Извлечённые записи данных:
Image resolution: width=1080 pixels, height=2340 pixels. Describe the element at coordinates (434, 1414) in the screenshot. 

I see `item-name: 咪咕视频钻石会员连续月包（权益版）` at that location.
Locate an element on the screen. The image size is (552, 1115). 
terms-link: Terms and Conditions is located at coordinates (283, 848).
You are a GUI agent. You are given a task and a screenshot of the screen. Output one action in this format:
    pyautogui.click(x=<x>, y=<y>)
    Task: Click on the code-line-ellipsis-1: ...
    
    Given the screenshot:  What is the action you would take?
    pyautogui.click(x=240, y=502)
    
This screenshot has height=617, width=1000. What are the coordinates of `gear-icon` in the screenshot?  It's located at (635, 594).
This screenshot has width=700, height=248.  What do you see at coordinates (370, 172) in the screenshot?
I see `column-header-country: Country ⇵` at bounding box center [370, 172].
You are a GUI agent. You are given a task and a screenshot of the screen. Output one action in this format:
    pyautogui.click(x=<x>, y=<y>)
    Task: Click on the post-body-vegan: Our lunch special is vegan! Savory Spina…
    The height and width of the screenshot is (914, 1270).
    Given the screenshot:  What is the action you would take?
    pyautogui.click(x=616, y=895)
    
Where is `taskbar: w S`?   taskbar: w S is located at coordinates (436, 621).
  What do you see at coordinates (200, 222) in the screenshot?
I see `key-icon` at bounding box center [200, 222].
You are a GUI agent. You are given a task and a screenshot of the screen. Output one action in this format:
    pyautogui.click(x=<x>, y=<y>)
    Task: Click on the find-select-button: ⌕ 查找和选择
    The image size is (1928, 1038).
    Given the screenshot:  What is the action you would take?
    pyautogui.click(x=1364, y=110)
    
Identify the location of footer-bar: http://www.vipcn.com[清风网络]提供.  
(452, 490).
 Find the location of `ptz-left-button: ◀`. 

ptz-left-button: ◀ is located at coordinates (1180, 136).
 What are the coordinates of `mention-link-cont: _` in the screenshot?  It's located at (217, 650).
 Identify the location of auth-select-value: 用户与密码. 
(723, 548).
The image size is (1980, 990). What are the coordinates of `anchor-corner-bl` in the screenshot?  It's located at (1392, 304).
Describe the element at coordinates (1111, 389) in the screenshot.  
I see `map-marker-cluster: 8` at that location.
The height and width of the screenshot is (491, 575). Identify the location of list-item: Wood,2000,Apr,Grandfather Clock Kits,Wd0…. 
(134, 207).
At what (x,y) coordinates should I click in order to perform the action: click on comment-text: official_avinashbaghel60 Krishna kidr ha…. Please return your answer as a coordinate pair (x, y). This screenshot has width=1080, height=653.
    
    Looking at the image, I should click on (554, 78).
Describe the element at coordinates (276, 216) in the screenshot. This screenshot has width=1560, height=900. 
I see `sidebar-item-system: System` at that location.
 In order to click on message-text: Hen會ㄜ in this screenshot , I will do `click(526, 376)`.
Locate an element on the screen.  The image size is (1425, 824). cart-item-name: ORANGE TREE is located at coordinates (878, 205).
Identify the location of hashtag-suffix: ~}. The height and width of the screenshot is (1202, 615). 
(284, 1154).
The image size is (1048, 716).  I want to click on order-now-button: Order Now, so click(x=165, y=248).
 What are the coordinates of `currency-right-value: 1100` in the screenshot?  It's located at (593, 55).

## Задача
Представьте все записи выше в виде JSON-списка строк, где каждой строке записей соответствует один элемент. Пустые строки пропустите.

## Ответ
[
  "Image resolution: width=1080 pixels, height=2340 pixels. Describe the element at coordinates (434, 1414) in the screenshot. ",
  "I see `item-name: 咪咕视频钻石会员连续月包（权益版）` at that location.",
  "Locate an element on the screen. The image size is (552, 1115). ",
  "terms-link: Terms and Conditions is located at coordinates (283, 848).",
  "You are a GUI agent. You are given a task and a screenshot of the screen. Output one action in this format:",
  "    pyautogui.click(x=<x>, y=<y>)",
  "    Task: Click on the code-line-ellipsis-1: ...",
  "    Given the screenshot:  What is the action you would take?",
  "    pyautogui.click(x=240, y=502)",
  "This screenshot has height=617, width=1000. What are the coordinates of `gear-icon` in the screenshot?  It's located at (635, 594).",
  "This screenshot has width=700, height=248.  What do you see at coordinates (370, 172) in the screenshot?",
  "I see `column-header-country: Country ⇵` at bounding box center [370, 172].",
  "You are a GUI agent. You are given a task and a screenshot of the screen. Output one action in this format:",
  "    pyautogui.click(x=<x>, y=<y>)",
  "    Task: Click on the post-body-vegan: Our lunch special is vegan! Savory Spina…",
  "    The height and width of the screenshot is (914, 1270).",
  "    Given the screenshot:  What is the action you would take?",
  "    pyautogui.click(x=616, y=895)",
  "Where is `taskbar: w S`?   taskbar: w S is located at coordinates (436, 621).",
  "  What do you see at coordinates (200, 222) in the screenshot?",
  "I see `key-icon` at bounding box center [200, 222].",
  "You are a GUI agent. You are given a task and a screenshot of the screen. Output one action in this format:",
  "    pyautogui.click(x=<x>, y=<y>)",
  "    Task: Click on the find-select-button: ⌕ 查找和选择",
  "    The image size is (1928, 1038).",
  "    Given the screenshot:  What is the action you would take?",
  "    pyautogui.click(x=1364, y=110)",
  "Identify the location of footer-bar: http://www.vipcn.com[清风网络]提供.  ",
  "(452, 490).",
  " Find the location of `ptz-left-button: ◀`. ",
  "ptz-left-button: ◀ is located at coordinates (1180, 136).",
  " What are the coordinates of `mention-link-cont: _` in the screenshot?  It's located at (217, 650).",
  " Identify the location of auth-select-value: 用户与密码. ",
  "(723, 548).",
  "The image size is (1980, 990). What are the coordinates of `anchor-corner-bl` in the screenshot?  It's located at (1392, 304).",
  "Describe the element at coordinates (1111, 389) in the screenshot.  ",
  "I see `map-marker-cluster: 8` at that location.",
  "The height and width of the screenshot is (491, 575). Identify the location of list-item: Wood,2000,Apr,Grandfather Clock Kits,Wd0…. ",
  "(134, 207).",
  "At what (x,y) coordinates should I click in order to perform the action: click on comment-text: official_avinashbaghel60 Krishna kidr ha…. Please return your answer as a coordinate pair (x, y). This screenshot has width=1080, height=653.",
  "    Looking at the image, I should click on (554, 78).",
  "Describe the element at coordinates (276, 216) in the screenshot. This screenshot has width=1560, height=900. ",
  "I see `sidebar-item-system: System` at that location.",
  " In order to click on message-text: Hen會ㄜ in this screenshot , I will do `click(526, 376)`.",
  "Locate an element on the screen.  The image size is (1425, 824). cart-item-name: ORANGE TREE is located at coordinates (878, 205).",
  "Identify the location of hashtag-suffix: ~}. The height and width of the screenshot is (1202, 615). ",
  "(284, 1154).",
  "The image size is (1048, 716).  I want to click on order-now-button: Order Now, so click(x=165, y=248).",
  " What are the coordinates of `currency-right-value: 1100` in the screenshot?  It's located at (593, 55)."
]